- What to work on:
Would you retype, word for word, the line with "The width and height of the screenshot is (899, 594)." and every line after it through the end of the records below?

- Dataset entries:
——————————

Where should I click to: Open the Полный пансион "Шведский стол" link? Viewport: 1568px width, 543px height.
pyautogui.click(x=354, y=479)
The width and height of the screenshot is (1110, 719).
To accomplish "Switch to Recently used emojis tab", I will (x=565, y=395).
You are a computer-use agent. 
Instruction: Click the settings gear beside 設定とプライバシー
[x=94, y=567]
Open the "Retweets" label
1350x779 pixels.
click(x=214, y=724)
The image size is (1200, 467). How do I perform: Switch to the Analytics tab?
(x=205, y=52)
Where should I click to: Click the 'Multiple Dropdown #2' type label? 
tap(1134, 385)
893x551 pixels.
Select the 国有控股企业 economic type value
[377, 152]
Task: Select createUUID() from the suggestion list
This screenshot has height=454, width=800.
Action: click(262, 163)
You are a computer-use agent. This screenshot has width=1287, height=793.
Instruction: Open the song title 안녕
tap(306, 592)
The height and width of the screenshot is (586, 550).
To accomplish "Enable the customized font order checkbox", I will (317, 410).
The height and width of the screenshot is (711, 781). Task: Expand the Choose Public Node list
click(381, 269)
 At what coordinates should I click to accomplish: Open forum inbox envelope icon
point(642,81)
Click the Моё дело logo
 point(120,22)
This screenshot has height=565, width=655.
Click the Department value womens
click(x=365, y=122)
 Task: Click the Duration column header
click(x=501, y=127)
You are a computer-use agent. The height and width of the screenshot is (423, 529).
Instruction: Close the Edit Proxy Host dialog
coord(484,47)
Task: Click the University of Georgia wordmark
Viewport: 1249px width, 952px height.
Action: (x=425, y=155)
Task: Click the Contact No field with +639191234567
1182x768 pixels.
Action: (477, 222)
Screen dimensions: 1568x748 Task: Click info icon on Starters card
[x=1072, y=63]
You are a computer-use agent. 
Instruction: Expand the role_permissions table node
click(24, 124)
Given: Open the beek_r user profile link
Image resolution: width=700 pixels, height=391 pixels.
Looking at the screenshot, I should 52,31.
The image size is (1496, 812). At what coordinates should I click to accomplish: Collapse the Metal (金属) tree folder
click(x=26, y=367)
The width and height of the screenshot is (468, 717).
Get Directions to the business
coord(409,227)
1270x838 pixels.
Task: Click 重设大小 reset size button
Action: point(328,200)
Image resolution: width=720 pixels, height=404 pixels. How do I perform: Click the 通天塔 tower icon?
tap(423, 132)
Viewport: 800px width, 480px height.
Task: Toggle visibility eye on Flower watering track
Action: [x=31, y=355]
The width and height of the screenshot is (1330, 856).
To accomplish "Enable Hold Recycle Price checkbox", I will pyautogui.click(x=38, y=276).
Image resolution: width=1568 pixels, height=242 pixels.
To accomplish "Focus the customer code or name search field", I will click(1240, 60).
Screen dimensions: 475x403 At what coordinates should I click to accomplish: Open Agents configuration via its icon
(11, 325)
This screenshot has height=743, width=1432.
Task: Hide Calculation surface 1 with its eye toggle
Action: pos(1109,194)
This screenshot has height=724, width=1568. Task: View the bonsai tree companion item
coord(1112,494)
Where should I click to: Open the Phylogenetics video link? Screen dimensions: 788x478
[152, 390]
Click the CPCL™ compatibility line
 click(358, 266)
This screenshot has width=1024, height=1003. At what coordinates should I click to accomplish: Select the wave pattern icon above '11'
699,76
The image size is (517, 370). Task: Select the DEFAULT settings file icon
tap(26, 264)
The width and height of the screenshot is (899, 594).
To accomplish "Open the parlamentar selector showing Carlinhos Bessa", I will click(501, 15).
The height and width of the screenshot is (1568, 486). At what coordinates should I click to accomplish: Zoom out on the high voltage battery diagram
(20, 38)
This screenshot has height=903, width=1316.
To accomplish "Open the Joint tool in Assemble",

——————————

- Solution:
The width and height of the screenshot is (899, 594).
To accomplish "Open the parlamentar selector showing Carlinhos Bessa", I will click(501, 15).
The height and width of the screenshot is (1568, 486). At what coordinates should I click to accomplish: Zoom out on the high voltage battery diagram
(20, 38)
This screenshot has height=903, width=1316.
To accomplish "Open the Joint tool in Assemble",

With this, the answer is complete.